- Check your understanding:
**A)** Answer these questions using the biography of Mariana Nogales Molinelli:
(i) In what year did she earn a juris doctor?
(ii) What organization did she found?
(iii) What position did she hold from 2009 to 2010?
**B)** Rewrite the biography of Mariana Nogales Molinelli from "Mariana Nogales Molinelli (born" to "Civil Rights Commission.", substituting "attorney" for "lawyer".
**C)** Pick up the biography of Mariana Nogales Molinelli after its last sentence and carry it on.

- Extract:
Puerto Rican politician

Mariana Nogales Molinelli (born October 26, 1973) is a Puerto Rican lawyer, politician, and social activist. In 2020, she was elected to the House of Representatives of Puerto Rico for the Citizens' Victory Movement (MVC) party. She had previously run as the Working People's Party of Puerto Rico's candidate for resident commissioner in the 2016 election; she received over 19,000 votes, and ended up in 4th place. She studied environmental sciences at the University of Puerto Rico, where she completed a bachelor's degree in psychology in 2006. In 2010 Mariana Nogales Molinelli earned a juris doctor from the University of Puerto Rico School of Law. She also received the Thurgood Marshall Award from the Puerto Rico Civil Rights Commission.

==Activism==

Since 2011 Nogales has practiced law on the island in the areas of family matters, civil, penal, labor and notary laws. From 2009 to 2010 Nogales was coordinator general for the campaign to abolish the death penalty on the island. Nogales is a recognized figure among the Puerto Rican left. She has secular beliefs, and is the founder of Humanistas Seculares de Puerto Rico (Secular Humanists of Puerto Rico, in English) an organization that advocates for the separation of church and state. In 2017 she opposed the declaration of 40 days of prayer and fasting in the House of Representatives.

- Data under study:
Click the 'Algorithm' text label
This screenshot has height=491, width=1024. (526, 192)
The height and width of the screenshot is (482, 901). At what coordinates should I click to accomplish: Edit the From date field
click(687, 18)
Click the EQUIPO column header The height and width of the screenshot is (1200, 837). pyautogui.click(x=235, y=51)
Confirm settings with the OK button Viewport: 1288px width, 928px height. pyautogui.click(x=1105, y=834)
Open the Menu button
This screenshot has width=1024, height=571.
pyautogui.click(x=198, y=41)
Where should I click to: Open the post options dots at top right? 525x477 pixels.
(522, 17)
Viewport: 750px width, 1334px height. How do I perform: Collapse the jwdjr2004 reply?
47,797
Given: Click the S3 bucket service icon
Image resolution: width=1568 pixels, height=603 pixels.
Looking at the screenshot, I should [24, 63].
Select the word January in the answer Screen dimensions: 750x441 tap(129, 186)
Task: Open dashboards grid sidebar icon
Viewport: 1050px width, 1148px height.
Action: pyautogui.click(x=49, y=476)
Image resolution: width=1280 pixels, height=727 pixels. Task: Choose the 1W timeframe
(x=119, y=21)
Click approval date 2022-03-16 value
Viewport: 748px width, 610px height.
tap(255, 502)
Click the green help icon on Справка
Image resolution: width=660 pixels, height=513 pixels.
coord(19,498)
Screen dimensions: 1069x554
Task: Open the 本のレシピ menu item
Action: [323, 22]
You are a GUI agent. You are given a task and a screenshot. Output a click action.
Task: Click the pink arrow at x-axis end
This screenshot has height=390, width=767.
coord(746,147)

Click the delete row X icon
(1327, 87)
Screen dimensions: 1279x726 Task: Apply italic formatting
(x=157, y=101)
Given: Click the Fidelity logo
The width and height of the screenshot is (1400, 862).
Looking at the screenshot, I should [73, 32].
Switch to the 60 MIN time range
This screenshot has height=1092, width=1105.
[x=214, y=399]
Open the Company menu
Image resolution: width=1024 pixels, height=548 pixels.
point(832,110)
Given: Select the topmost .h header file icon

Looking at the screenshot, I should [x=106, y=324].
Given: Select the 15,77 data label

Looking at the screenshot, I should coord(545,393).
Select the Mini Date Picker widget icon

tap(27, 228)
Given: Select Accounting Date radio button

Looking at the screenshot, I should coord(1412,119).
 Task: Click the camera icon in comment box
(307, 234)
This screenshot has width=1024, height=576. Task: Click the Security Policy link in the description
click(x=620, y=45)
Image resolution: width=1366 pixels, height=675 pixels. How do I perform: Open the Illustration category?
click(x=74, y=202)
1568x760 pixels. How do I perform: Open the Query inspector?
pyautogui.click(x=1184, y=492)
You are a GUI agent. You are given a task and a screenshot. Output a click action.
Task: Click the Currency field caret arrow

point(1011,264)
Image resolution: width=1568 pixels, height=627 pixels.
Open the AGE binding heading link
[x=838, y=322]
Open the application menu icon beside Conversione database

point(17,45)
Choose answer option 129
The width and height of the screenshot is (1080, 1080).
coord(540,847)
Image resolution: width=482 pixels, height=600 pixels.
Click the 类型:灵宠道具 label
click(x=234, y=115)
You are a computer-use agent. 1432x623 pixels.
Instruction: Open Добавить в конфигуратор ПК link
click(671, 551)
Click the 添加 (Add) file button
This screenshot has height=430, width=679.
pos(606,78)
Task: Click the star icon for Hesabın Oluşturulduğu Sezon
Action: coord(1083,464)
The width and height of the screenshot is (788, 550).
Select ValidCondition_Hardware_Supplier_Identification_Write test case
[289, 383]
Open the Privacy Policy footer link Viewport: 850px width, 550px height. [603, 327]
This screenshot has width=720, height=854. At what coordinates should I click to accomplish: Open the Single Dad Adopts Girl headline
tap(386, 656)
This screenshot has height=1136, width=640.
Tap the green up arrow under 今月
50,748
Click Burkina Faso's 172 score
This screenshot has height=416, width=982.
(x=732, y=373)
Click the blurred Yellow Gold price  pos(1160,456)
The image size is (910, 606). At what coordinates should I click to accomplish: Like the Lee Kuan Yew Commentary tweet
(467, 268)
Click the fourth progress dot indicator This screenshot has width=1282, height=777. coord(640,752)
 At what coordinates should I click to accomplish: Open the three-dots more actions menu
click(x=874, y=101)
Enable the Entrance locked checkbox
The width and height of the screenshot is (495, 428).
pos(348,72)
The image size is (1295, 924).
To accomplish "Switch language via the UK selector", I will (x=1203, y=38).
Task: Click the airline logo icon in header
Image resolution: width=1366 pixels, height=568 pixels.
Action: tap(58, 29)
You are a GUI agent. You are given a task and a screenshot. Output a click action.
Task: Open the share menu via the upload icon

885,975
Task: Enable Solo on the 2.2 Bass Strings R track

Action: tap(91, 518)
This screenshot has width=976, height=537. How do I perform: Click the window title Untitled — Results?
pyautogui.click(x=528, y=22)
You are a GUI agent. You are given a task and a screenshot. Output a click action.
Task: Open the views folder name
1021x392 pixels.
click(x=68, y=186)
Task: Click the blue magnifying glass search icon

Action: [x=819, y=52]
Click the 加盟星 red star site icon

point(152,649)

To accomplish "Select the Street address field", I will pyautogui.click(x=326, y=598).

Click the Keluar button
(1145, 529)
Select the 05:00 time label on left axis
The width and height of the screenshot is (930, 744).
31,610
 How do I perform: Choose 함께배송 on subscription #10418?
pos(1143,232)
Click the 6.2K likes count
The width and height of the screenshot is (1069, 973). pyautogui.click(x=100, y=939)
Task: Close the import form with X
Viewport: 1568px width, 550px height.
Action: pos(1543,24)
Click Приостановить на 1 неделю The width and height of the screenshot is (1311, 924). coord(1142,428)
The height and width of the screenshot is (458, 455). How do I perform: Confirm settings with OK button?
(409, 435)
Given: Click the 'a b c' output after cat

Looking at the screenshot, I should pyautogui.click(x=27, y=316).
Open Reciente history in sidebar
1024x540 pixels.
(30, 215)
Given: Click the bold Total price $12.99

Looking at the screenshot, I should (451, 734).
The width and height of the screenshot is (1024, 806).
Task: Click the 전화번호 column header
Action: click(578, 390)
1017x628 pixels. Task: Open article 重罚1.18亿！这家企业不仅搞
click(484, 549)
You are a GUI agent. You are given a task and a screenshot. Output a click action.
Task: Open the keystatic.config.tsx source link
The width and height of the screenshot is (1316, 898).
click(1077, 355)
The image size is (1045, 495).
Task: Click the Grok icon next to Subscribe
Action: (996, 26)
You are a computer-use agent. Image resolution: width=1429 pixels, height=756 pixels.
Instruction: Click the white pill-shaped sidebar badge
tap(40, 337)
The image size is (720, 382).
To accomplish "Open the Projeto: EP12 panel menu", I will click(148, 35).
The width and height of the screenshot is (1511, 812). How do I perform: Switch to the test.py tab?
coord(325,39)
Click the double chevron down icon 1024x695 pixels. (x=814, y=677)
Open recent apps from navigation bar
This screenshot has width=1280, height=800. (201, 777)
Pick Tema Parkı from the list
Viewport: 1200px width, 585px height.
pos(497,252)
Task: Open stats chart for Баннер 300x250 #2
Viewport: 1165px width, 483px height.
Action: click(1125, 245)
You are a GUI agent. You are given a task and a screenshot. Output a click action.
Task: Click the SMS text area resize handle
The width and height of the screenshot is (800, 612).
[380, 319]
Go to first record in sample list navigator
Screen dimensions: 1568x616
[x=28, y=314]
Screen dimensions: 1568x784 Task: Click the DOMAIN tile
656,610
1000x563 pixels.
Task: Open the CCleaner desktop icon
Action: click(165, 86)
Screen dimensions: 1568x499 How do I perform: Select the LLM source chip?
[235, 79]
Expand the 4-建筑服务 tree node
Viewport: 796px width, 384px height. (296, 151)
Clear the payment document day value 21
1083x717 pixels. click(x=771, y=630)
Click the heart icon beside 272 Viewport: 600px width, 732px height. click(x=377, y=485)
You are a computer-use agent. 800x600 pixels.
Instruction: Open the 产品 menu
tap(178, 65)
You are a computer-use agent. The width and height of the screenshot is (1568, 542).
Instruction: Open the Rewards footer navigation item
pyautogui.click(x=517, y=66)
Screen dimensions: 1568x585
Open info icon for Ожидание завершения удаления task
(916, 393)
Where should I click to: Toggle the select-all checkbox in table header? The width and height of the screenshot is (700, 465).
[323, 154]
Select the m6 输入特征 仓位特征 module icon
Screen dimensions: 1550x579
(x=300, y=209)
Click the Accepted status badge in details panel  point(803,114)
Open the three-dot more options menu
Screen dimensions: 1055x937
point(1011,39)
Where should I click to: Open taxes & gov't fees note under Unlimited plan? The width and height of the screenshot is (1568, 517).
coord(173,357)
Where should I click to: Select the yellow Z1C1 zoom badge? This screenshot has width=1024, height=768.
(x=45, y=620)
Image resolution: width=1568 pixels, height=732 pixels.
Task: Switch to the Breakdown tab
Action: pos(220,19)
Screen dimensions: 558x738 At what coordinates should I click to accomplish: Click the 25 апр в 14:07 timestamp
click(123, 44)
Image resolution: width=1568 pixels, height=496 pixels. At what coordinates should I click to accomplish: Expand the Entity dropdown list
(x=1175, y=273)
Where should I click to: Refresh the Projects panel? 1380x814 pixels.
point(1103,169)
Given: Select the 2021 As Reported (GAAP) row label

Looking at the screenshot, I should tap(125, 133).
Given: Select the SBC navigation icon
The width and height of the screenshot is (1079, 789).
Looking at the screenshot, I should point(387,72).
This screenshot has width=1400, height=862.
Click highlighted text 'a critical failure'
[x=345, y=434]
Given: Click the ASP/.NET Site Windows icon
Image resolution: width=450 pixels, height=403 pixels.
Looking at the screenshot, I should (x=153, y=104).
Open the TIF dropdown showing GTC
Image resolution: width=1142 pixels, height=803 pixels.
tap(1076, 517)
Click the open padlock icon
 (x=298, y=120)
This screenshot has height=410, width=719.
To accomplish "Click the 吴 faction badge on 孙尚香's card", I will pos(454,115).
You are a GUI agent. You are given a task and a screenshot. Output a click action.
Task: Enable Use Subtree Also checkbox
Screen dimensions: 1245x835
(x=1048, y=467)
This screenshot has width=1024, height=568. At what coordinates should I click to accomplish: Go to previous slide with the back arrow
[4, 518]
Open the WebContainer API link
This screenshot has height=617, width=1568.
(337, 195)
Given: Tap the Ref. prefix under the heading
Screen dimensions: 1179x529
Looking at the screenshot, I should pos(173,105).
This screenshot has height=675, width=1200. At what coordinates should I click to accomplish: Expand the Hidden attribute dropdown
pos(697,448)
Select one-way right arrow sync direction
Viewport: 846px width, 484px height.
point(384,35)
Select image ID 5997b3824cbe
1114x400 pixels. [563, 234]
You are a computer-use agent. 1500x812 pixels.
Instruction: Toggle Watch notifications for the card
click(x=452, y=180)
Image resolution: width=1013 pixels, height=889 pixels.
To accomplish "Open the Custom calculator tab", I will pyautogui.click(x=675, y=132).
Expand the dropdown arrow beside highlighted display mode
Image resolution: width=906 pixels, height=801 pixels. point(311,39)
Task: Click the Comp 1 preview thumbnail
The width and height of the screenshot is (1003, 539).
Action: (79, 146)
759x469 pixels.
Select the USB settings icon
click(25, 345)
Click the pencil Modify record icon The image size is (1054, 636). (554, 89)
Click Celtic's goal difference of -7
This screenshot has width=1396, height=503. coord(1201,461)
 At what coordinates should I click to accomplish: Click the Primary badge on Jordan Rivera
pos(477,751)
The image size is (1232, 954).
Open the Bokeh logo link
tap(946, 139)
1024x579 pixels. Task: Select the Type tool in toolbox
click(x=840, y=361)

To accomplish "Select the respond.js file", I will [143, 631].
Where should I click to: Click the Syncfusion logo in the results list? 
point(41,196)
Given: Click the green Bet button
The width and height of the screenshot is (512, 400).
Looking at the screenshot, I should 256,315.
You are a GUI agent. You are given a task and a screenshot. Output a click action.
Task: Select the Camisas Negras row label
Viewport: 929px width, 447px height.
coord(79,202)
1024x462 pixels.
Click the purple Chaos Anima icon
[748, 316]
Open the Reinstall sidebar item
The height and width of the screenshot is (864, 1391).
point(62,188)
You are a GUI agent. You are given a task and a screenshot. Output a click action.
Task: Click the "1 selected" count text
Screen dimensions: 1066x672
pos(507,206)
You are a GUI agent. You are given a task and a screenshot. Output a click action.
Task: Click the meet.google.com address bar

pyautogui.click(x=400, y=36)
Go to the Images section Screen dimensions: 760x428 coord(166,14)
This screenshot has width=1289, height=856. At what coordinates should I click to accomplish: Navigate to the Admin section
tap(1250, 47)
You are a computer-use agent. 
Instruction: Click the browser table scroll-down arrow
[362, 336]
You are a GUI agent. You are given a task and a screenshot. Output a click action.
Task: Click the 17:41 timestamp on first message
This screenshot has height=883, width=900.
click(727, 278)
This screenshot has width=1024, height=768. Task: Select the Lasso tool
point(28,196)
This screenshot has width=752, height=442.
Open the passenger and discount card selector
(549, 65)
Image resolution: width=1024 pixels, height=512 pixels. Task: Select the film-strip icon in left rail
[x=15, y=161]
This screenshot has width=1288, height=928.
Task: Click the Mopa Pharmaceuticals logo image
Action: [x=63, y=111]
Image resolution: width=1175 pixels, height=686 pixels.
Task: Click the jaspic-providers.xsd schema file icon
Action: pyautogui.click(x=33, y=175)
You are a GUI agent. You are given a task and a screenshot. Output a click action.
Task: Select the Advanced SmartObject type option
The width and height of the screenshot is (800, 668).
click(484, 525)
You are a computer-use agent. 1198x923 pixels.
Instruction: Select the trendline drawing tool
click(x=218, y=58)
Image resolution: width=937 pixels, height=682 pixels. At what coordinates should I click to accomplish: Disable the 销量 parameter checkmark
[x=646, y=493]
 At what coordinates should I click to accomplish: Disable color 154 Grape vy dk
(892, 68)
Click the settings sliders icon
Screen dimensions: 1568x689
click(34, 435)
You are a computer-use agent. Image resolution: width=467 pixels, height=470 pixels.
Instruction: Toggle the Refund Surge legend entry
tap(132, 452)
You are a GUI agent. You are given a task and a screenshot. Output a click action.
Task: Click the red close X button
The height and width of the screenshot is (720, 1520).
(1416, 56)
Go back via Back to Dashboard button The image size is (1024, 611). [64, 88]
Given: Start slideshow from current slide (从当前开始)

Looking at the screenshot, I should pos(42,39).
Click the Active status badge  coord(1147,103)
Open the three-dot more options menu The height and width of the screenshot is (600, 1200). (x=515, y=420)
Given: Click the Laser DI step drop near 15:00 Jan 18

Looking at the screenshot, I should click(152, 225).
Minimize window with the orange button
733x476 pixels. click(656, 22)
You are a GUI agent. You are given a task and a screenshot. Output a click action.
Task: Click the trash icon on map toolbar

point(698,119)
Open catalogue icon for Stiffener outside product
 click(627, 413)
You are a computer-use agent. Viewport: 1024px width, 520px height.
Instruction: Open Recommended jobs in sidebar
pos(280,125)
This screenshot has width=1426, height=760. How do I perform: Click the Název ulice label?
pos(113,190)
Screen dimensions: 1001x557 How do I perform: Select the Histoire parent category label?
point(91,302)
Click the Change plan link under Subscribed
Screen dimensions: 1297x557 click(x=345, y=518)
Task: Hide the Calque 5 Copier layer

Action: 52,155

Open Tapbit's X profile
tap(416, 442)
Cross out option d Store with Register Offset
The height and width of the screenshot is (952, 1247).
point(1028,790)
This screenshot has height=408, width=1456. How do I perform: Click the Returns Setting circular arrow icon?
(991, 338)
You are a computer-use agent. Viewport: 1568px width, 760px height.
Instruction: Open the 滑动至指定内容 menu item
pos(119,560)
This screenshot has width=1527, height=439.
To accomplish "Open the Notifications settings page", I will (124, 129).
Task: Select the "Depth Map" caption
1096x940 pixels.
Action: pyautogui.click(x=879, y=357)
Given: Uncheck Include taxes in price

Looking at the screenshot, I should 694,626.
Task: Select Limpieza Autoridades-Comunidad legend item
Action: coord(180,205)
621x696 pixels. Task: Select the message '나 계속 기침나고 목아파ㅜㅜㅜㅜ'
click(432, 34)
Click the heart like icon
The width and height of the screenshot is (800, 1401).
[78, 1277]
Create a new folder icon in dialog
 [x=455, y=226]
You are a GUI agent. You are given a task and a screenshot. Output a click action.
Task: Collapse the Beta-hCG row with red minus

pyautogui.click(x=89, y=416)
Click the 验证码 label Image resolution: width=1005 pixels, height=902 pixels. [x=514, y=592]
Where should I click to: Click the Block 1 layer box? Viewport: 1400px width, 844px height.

- Numbered responses:
**A)**
(i) 2010
(ii) Humanistas Seculares de Puerto Rico (Secular Humanists of Puerto Rico)
(iii) Coordinator general for the campaign to abolish the death penalty on the island

**B)**
Mariana Nogales Molinelli (born October 26, 1973) is a Puerto Rican attorney, politician, and social activist. In 2020, she was elected to the House of Representatives of Puerto Rico for the Citizens' Victory Movement (MVC) party. She had previously run as the Working People's Party of Puerto Rico's candidate for resident commissioner in the 2016 election; she received over 19,000 votes, and ended up in 4th place. She studied environmental sciences at the University of Puerto Rico, where she completed a bachelor's degree in psychology in 2006. In 2010 Mariana Nogales Molinelli earned a juris doctor from the University of Puerto Rico School of Law. She also received the Thurgood Marshall Award from the Puerto Rico Civil Rights Commission.

**C)**
Nogales is a self-declared feminist. She has collaborated with feminist organizations such as the Movimiento Amplio de Mujeres and Proyecto Matria. In 2021 she supported protest in favour of permanently closing the Dr. Juan A. Rivero Zoo.

At the funeral service for Carlos Romero Barceló Nogales wore a t-shirt protesting the Cerro Maravilla murders that occurred under the governor's tenure.

== PPT ==
In 2015 Nogales was selected as one of the PPT party leaders subsequently becoming the party president.

== House of Representatives ==
In 2020 Nogales was elected to the House of Representatives at large with 87,000 votes representing the third largest number of votes.

Nogales was the author of the House of Representatives resolution 213, created to investigate the cutting of trees around the island in an attempt to reduce deforestation.

In 2023 Nogales was charged along with her mother and their Ocean Front Corporation for tax evasion. The previous December Nogales was fined $2,000 and publicly rebuked by the House of Representatives. In April 2024, the Supreme Court ordered the suspension of the judicial process against Mariana Nogales Molinelli, accepting the request for “certiorari” and the request for judicial assistance presented by the Office of the Independent Special Prosecutor's Group (OPFEI).